# [Data shown]
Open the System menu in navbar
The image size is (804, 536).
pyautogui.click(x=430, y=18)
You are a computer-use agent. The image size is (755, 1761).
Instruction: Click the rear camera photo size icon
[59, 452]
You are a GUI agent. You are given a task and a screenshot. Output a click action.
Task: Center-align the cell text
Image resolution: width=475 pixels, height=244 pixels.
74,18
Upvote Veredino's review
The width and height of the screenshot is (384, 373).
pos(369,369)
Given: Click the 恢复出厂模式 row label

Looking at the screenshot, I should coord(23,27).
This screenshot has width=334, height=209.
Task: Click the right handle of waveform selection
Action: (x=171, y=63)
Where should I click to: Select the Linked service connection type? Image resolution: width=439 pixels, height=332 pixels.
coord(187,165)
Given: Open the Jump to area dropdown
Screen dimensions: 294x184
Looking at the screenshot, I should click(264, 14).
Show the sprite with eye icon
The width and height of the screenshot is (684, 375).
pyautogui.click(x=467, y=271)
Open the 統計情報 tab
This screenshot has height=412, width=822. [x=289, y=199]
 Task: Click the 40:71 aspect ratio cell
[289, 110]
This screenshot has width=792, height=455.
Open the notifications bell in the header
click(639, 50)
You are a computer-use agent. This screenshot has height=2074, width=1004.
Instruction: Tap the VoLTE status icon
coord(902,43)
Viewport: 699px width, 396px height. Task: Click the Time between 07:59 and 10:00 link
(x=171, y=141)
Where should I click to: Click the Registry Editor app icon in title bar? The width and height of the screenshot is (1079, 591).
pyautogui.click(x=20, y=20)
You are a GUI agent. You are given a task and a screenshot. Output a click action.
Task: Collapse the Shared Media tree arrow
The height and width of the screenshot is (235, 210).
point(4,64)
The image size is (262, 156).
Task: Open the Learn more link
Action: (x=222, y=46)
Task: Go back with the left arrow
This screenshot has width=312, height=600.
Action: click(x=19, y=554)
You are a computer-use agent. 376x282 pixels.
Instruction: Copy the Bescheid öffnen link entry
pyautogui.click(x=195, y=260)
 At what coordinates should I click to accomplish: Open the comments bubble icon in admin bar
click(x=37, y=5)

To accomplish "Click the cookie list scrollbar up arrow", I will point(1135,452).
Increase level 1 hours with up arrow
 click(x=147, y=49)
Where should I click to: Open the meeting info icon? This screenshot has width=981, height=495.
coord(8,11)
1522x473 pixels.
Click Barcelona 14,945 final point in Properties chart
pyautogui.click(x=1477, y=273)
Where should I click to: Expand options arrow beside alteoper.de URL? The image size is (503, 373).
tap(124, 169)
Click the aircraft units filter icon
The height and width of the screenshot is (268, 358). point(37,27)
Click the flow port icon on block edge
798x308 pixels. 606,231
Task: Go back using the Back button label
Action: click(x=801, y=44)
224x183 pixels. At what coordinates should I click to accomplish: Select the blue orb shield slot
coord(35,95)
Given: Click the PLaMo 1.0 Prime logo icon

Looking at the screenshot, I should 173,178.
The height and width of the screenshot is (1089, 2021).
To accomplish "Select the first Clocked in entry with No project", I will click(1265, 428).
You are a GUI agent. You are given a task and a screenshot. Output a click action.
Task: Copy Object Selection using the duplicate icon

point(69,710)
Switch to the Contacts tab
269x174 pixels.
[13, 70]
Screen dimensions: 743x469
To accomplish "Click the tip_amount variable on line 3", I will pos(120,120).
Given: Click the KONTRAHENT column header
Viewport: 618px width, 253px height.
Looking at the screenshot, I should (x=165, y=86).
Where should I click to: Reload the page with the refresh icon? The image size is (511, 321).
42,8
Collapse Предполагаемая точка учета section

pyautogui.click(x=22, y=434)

# [The task]
Could you copy exactly the lines from the first line of the records above through the line containing "Given: Open the Jump to area dropdown", both included, and nothing else?

# [Written answer]
Open the System menu in navbar
The image size is (804, 536).
pyautogui.click(x=430, y=18)
You are a computer-use agent. The image size is (755, 1761).
Instruction: Click the rear camera photo size icon
[59, 452]
You are a GUI agent. You are given a task and a screenshot. Output a click action.
Task: Center-align the cell text
Image resolution: width=475 pixels, height=244 pixels.
74,18
Upvote Veredino's review
The width and height of the screenshot is (384, 373).
pos(369,369)
Given: Click the 恢复出厂模式 row label

Looking at the screenshot, I should coord(23,27).
This screenshot has width=334, height=209.
Task: Click the right handle of waveform selection
Action: (x=171, y=63)
Where should I click to: Select the Linked service connection type? Image resolution: width=439 pixels, height=332 pixels.
coord(187,165)
Given: Open the Jump to area dropdown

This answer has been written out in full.